Earlier this month, a group of gunmen took over an office building in the center of Grozny, the capital of Chechnya. After a multi-hour shootout, twenty people were left dead, roughly ten militants and ten police officers, according to reports. A few hours later, in his annual state-of-the-nation speech, Russian President Vladimir Putin declared, “These rebels have showed up in Chechnya again,” he said. “I’m sure the local law enforcement authorities will take proper care of them.”
Indeed, Russia’s brutal crackdown on Muslim militants in Chechnya is infamous—the country’s Russian-backed strongman Ramzan Kadyrov—a.k.a. “The Ruler”—vowed after the incident to “deport” the militant’s families and “level their houses.” A week later, masked men reportedly entered a village and set four homes ablaze.
So much for the tentative peace in the region, which despite a lull in violence since 2009, has come with heavy tolls: displacing hundreds of thousands and killing more than 150,000 people.
Made in the early 2000s, deep into the Second Chechen War, Finnish filmmaker Pirjo Honkasalo’s The 3 Rooms of Melancholia offers a startling snapshot of the human cost of the Russian-Chechen conflict.
Winner of awards at the Full Frame, Thessaloniki, CPH:DOX, and Amsterdam documentary festivals, the film follows three groups of children in three distinct segments: “Longing” focuses on Russian children, many of whom are orphans, with parents away at war, training to become soldiers; “Breathing” provides a distressing portrait of Grozny at the height of the conflict, as three young siblings are rescued from uncertain circumstances; and “Remembering,” the final segment, travels to a refugee camp on the outskirts of Grozny, populated by Muslim adults and children whose lives have been shattered by the conflict.

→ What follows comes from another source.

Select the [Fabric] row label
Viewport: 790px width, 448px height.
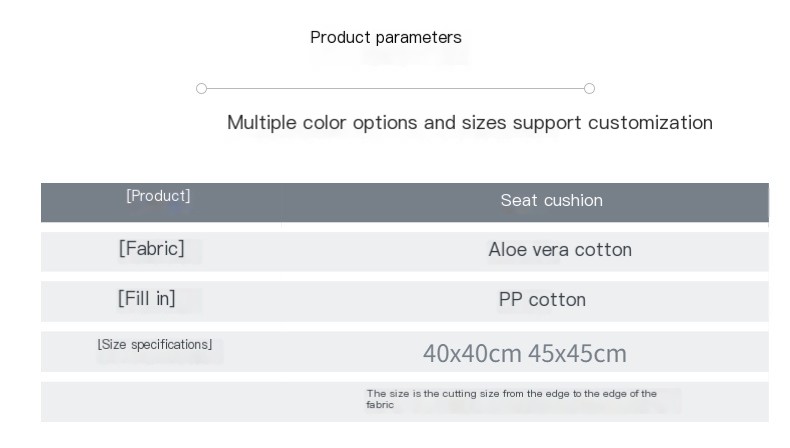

Though it’s been ten years since the film’s fall 2004 premiere at the Venice Film Festival, The 3 Rooms of Melancholia is a timeless elegy for the victims of war. Here’s why:
1. It shows how insurrection and state violence takes a toll on all sides.
Though the film is divided into three segments, the children in each of its sections are united by the same sense of waywardness, holding little control or understanding of what has put them in these places, whether a military academy on an island near St. Petersburg, in the film’s first part, or a refugee camp, in its last part.

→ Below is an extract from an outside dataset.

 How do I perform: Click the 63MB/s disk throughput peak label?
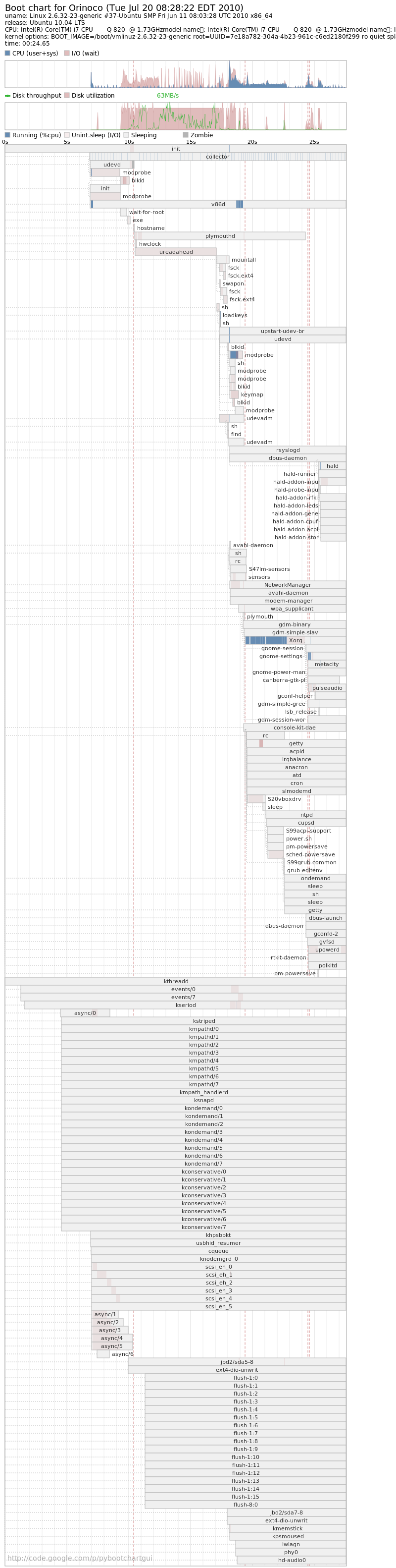coord(168,96)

In both these sections, the film includes images of Russian and Chechen children watching news footage of the deadly 2002 Moscow theater hostage crisis, where forty militants and at least 133 hostages were killed after Russia’s Federal Security Service pumped toxic gas into the building before raiding it. Do the young Russian soldiers-in-training see victory? Do the Chechen youngsters see defeat? More likely, they simply see death and destruction, and the insane source of violence and counter-violence that has deprived them of their families.
2. It includes one of the saddest sequences you’ll ever see on film.
In the second section, filmed in black and white, amid the bombed-out and bullet-ridden buildings of Grozny, Honkasalo introduces viewers to a middle-aged woman, Hadizhat, who “collects children from the ruins of Grozny.” She knocks on the door of a seemingly random apartment, and after a while, is finally let in by a young boy. “Is mother at home?” she asks. We see an older child rocking a toddler’s crib, and then we come upon their mother in bed, with her crying young son tending to her. “Mother may get better and then you can return,” says Hadizhat.
The situation becomes immediately clear: without their mother able to take care of them, the kids must become refugees. The youngest, a little girl with wild hair, puts bread in her mother’s mouth, while the teary boy begins to stroke his mother’s face. Soon, all the children are crying and hovering over their mom, touching her cheeks and wiping her own tears away. It’s time to go—the wailing gets louder and louder—and then one last weeping embrace and quick kisses—before Hadizhat takes the kids and closes the door. The mother is alone, still in bed. We see a few bubbles from a bottle of carbonated water. Then a shot of the black-stained wall, emptiness.
3. It’s heartbreakingly beautiful.
Throughout the entire film, there is only one image of the sun—an orange orb near the horizon, visible between streaks of black clouds—which is less a symbol of hope and more just another sign of these peoples’ unending cycle of sadness. Shrouded in mist and fog, Honkasalo’s Russia is filled with grayish post-apocalyptic landscapes: the dilapidated mosque, where refugees engage in singing prayers, looks more like an abandoned bomb shelter than a place of worship; nearby tied-up horses, unknowing casualties of war, hear explosions in the distance. Wide-eyed children, shell-shocked and seemingly vacant, look outside windows and hear signs of gunfire and possibly wonder if they’ll ever see their families again. And nineteen-year-old Milana, who we learn was raped at age twelve, holds a little girl, Kiki, in her lap, with tears in her deeply anguished eyes, and then prays to Allah, “Save me from shame.” A requiem for these lost souls, The 3 Rooms of Melancholia feels and also sounds like an old-world dirge—with an original choral-infused classical orchestral soundtrack that evokes the mourning of an ancient war that seems to never end.